> SOURCE EXTRACT

•••

The decline in South Africa has had many causes, but the main driver was the sheer intensity of the infection rate last month, said Marc Mendelson, the head of infectious disease and HIV medicine at the University of Cape Town.

“At some point the virus hits a barrier, because it cannot find new people to infect, and it can no longer continue increasing its transmission,” he said.

British experts attribute the decline to a strict national lockdown put in place after the holiday season. Vaccines don’t explain it: Even though a quarter of the population has been vaccinated, only the earliest recipients had significant protection by Jan. 10, when cases there started to drop. Those early doses mostly went to health care workers and older patients already in the hospital.

And some of the worst outbreaks all over the Americas, southern Africa and Europe peaked during or just after the holidays, said El-Sadr, the Columbia University researcher. “Over these several months there have been all these occasions for people to mingle, mix and travel with family and friends. I think that also was probably driving that surge.”

The challenge of keeping infections down until vaccines take effect will be considerably greater in countries with slower vaccination programs.

•••

> INSTRUCTIONS
1) Answer these questions from the passage on falling case counts:
(a) What position does Marc Mendelson hold?
(b) What do British experts credit for the decline?
(c) Which university is El-Sadr affiliated with?
2) Write the next few sentences of the passage on falling case counts, picking up after its final sentence.
The data below comes from a different source than the passage on falling case counts.

> STORED DATA
•••

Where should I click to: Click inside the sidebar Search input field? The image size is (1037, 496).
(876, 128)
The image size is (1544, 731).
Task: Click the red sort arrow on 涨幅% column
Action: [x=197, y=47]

•••

> RESPONSES IN ORDER
1)
(a) He is the head of infectious disease and HIV medicine at the University of Cape Town.
(b) A strict national lockdown put in place after the holiday season.
(c) Columbia University.

2)
Vaccinations had not begun at all in 130 countries as of early this month, according to the World Health Organization, and more than three-quarters of the vaccine doses administered have been in just 10 countries. Many rich nations are hoarding doses, ordering enough to immunize their residents multiple times over, while poorer nations have yet to receive any.

And a finding from South Africa that the AstraZeneca vaccine had little effect on a fast-spreading variant dealt another blow to countries that had planned to rely on the relatively cheap, easy-to-store vaccine as a part of their rollout.

“We are just starting our vaccine campaign in South Africa, and it’s going to be incredibly slow and nowhere near where we wanted to be right now,” Mendelson said. “For countries that have vaccines, it’s a slightly different landscape.”

Experts believe that vaccines will play a critical role in keeping infections down, preventing hospitalizations and deaths and even reducing the chance of future mutations if countries are able to vaccinate large swaths of their populations. But the next period will be critical to avoid another wave of infection.

“We have a small window of opportunity here to take advantage of the decreasing number of new infections,” said Bruno Ciancio, the head of disease surveillance at the European Center for Disease Prevention and Control. “We must continue with the public health measures in place and vaccinate as many people as possible.”